A close inspection showed that three $1 chips had been doctored with purple paint to look like $500 chips. The patron protested that he didn't know where they came from.
State investigators at the casino spent hours looking over surveillance footage. They tracked the chips to Giardina.
Two days later, the investigators interviewed Giardina, who they only then discovered was one of the highest-ranking officers in the Navy.
Under questioning, he claimed that he had purchased the phony chips from a man he met in the restroom and whose name he didn't know.
It's not clear to investigators why Giardina told a different story than the one he initially told the floor supervisor at the casino. But they again checked footage from surveillance cameras and found no evidence of anyone else leaving or entering the restroom around the time Giardina went in.

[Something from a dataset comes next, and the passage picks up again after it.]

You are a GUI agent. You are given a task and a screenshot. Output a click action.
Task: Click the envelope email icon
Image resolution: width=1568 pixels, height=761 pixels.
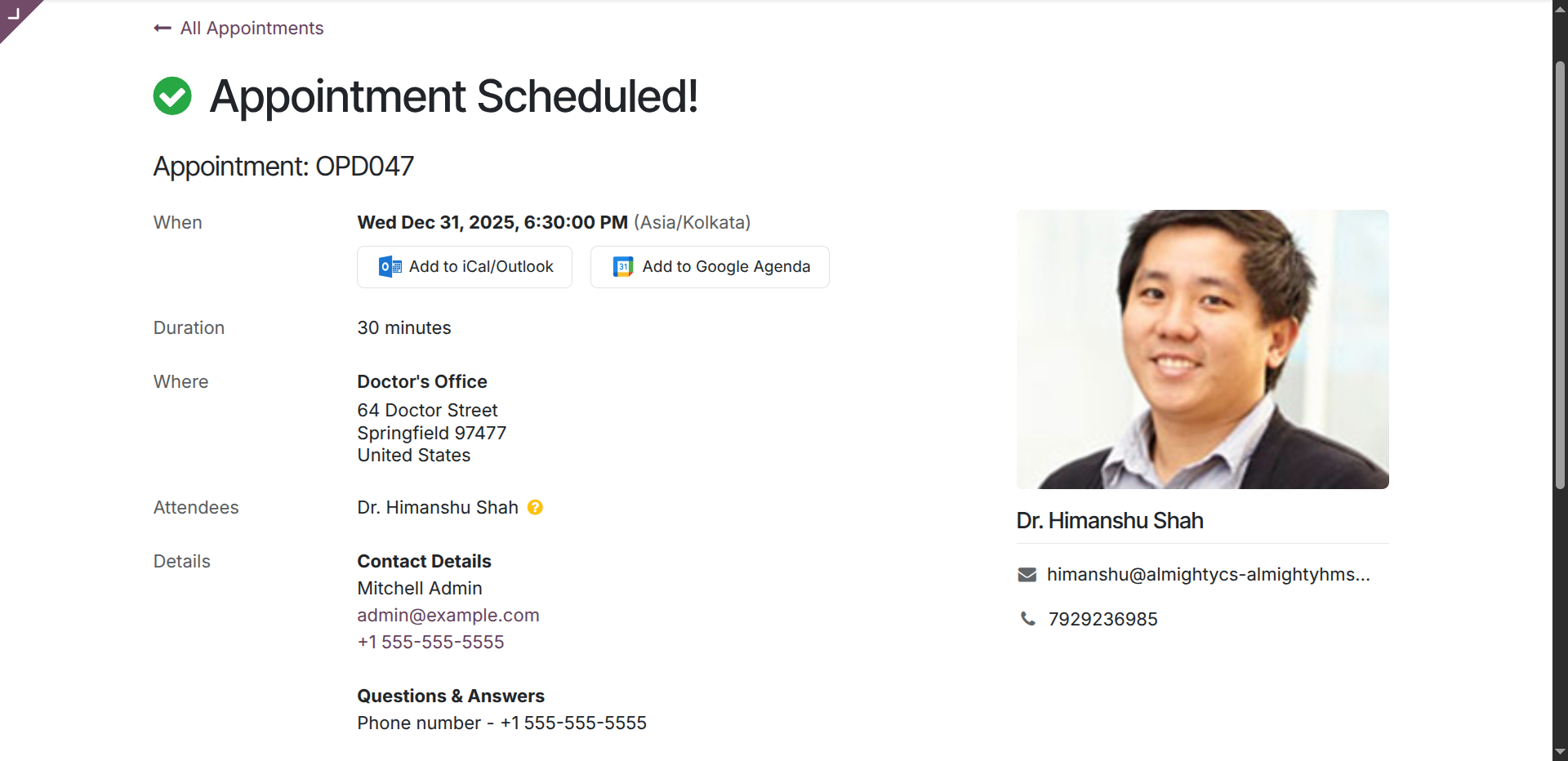coord(1027,575)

Dales said state investigators held several meetings with county prosecutors and waited several weeks before contacting military law enforcement authorities at Offutt.
“Once we found out who he was and what he was, it changed who we would reach out to,” he said.
The Naval Criminal Investigative Service opened an investigation at that time but has declined to comment on it.
Using counterfeit gambling chips is against the law, Dales said, and it also constitutes second-degree theft. Both are felonies, punishable by up to five years in prison.
On Aug. 29, Giardina sent his signed statement through his attorney to Wilber, the Pottawattamie County attorney.
Wilber, after consulting with Dales, decided against pressing charges. He said he would let the Navy investigation follow its course.
Because of the investigation, Giardina said, he already had been removed from duties connected to the nuclear program.
In early September, Gen. C. Robert Kehler — who was then the StratCom commander — also removed him from all access to classified information and recommended that he be reassigned.
His office was moved to his on-base house, Giardina said. He took leave in order to help his wife, Missy, while she recovered from knee replacement surgery.
The incident became public following a World-Herald story Sept. 28. Less than two weeks later, Defense Secretary Chuck Hagel approved Giardina's reassignment from his three-star position at StratCom to a two-star billet at Navy headquarters in the Pentagon.
That move, Giardina said, cost him about $2,000 a month in salary and would cut his future retirement pay.
Giardina had been slated to be reassigned to another three-star position, but that was derailed, apparently because of the NCIS probe. A Navy official said Wednesday that its investigation is continuing. But Giardina said he has been told that it is essentially complete and that he will learn shortly what Navy leaders intend to do.
“I expect resolution fairly soon,” Giardina said. “I've been frustrated that a case I thought was very straightforward has taken months of investigation.”
He's also upset because, he said, before he was suspended and reassigned, he never had a chance to explain what happened that night at the casino.
“I basically thought ... I'd be treated fairly,” Giardina said. “I never had a chance to tell my side of the story and face my accusers. I was totally ignored, even though I made those requests to the commander of StratCom and the secretary of defense.”
Lt. Col. Stephanie Bounds, a StratCom spokeswoman, said the command isn't authorized to answer questions about Giardina's case and referred all questions to the Navy press office at the Pentagon. Navy officials declined to respond.
With the decision near, Giardina has decided to wait to discuss the specifics of June 15 and its aftermath. But he now wishes he had spoken up about them earlier.
“By not saying something early on, I allowed this to happen,” he said. “I clearly would have mounted a very vocal and active defense.”
As soon as the case is resolved, Giardina said, he hopes to fully explain what happened and restore his reputation.
“I've got a hell of a lot to say,” he said.
World-Herald staff writer Andrew J. Nelson contributed to this report.